Investigators accuse him of carrying out a targeted killing and point to evidence that suggests long-standing hostility toward the U.S. health care industry. On social media, support for Mr. Mangione was often accompanied by complaints and complaints about health insurance.
“We have been concerned about the rhetoric on social media for some time,” Mayorkas said Sunday. “We have seen narratives of hate. We have seen narratives of anti-government sentiment. We have seen personal grievances expressed in the language of violence.”
Mayorkas, whose Department of Homeland Security is partly responsible for protecting Americans from domestic terrorism, said his department sees a “wide range of narratives” that “drive some people toward violence.”

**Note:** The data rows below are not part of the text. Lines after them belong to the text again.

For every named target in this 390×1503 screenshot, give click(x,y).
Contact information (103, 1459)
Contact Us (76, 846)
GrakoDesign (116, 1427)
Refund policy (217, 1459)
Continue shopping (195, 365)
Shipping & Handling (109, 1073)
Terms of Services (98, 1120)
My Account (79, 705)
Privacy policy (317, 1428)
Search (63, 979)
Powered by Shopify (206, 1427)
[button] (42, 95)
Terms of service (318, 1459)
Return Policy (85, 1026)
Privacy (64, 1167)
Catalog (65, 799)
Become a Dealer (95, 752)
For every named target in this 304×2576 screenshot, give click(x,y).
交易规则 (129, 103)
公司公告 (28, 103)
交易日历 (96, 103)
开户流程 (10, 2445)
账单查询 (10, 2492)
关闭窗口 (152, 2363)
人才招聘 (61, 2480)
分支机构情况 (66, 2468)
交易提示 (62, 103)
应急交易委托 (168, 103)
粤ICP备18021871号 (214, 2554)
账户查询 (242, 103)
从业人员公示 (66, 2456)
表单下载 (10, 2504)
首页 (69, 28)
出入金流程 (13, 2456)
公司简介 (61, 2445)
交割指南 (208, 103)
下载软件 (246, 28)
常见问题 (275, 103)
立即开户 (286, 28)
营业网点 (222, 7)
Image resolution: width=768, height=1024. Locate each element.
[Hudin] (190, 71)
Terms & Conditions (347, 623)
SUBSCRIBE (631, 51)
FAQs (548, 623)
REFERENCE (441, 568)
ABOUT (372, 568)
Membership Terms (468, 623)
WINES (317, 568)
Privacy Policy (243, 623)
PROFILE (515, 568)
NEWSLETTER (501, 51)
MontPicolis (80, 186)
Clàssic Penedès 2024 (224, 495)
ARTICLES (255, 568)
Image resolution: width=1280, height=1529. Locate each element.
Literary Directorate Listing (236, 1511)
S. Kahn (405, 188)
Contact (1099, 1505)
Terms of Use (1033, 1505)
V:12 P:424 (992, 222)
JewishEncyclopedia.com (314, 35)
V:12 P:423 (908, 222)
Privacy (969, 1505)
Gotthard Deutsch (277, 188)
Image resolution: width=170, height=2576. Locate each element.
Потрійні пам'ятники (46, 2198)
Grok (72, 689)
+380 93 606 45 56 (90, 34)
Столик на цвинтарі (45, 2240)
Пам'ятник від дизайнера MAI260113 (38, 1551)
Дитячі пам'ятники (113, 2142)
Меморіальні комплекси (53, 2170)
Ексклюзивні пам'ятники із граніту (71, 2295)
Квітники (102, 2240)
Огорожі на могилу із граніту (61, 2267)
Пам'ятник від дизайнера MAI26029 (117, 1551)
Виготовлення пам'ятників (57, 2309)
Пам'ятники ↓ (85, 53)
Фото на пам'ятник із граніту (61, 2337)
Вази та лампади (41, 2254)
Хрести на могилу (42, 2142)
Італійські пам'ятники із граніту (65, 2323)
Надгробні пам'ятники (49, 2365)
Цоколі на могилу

“This is something we are very concerned about,” he said. “This is a heightened threat environment.”
But the 65-year-old, whose term at the helm of the department ends next month, stressed that Mr. Thompson’s killing was “the actions of an individual (and) not a reflection of the American public.”
Mr Mangione will remain behind bars in New York as his lawyers said last week they would not seek bail. He is in federal custody at the Brooklyn Metropolitan Detention Center, the same facility where Sean “Diddy” Combs is being held.
He will likely be assigned a roommate and will be visited daily by medical and psychological services, law enforcement sources told the BBC’s U.S. affiliate CBS.
Although New York does not have the death penalty, he faces four federal charges, including murder and stalking, that could make him eligible for the sentence. He also faces several state charges.
He is expected to be arraigned on those state charges in New York on Monday. Mr. Mangione faces 11 counts, including first-degree murder and murder as a crime of terrorism.